SonicWall’s cloud backup service for firewalls has been compromised, affecting around 5% of its install base. While encrypted, the files contain details like firewall serial numbers that could lead to future exploits. Impacted customers are urged to take immediate action to secure their systems before cybercriminals can say, “Firewall? More like Fire-why-not?”
Hot Take:
When it rains, it pours for SonicWall! They might want to consider renaming their firewall service to “Swiss Cheese” given all the holes that have been poked into it lately. It seems like the only thing more exposed than their firewalls right now is a streaker at a football game! But hey, at least they’re not dealing with a ransomware attack… just a good old-fashioned brute force assault. Classic hackers, always keeping it vintage!
Key Points:
- SonicWall’s cloud backup service for firewalls was breached, affecting around 5% of its firewall install base.
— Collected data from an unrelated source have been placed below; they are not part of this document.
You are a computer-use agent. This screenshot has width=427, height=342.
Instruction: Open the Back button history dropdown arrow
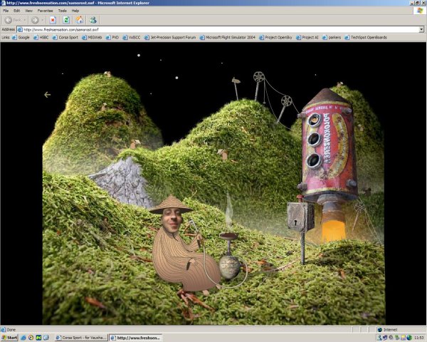(x=26, y=20)
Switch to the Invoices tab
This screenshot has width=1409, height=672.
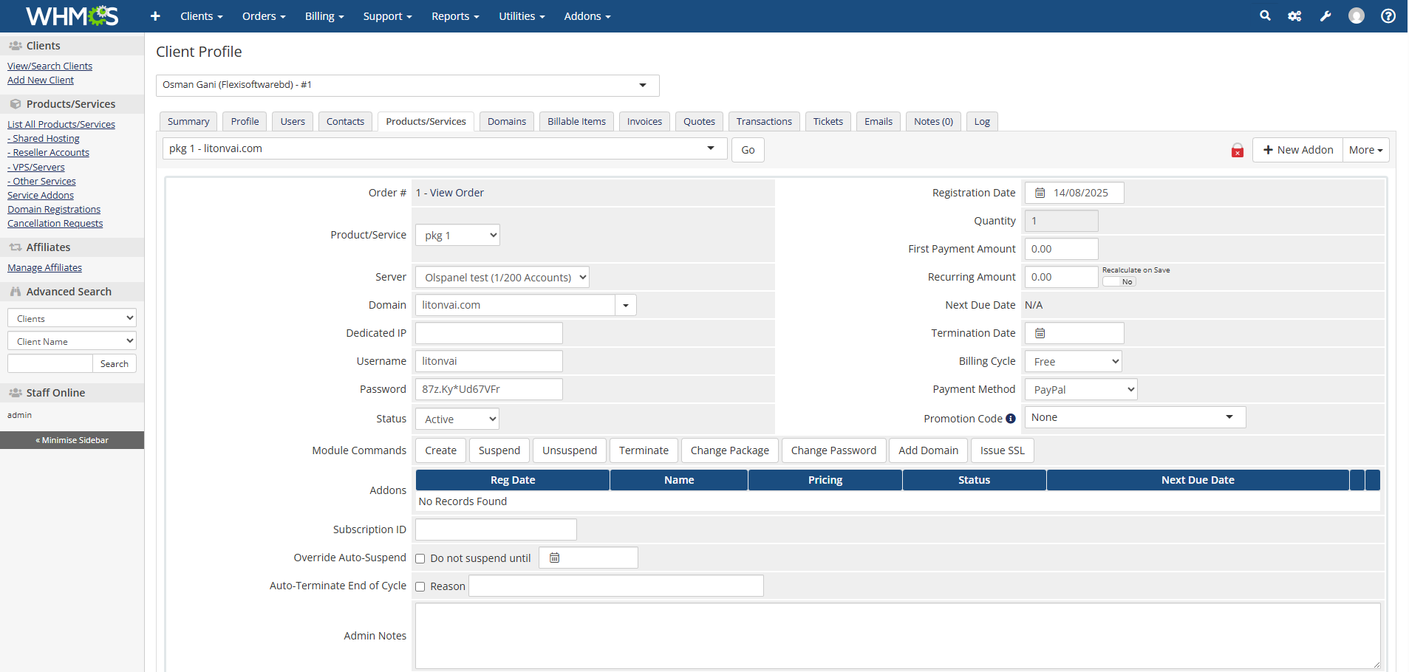click(644, 121)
- Credentials in the firewall preference files are encrypted, but other exploitable information, like serial numbers, was accessed.
- Impacted customers need to disable WAN services and follow remediation steps, including updating passwords and keys.
- Affected users will receive a new preferences file to import, which randomizes passwords and resets time-based passwords.
- This incident follows recent attacks on SonicWall, including active exploits of critical vulnerabilities.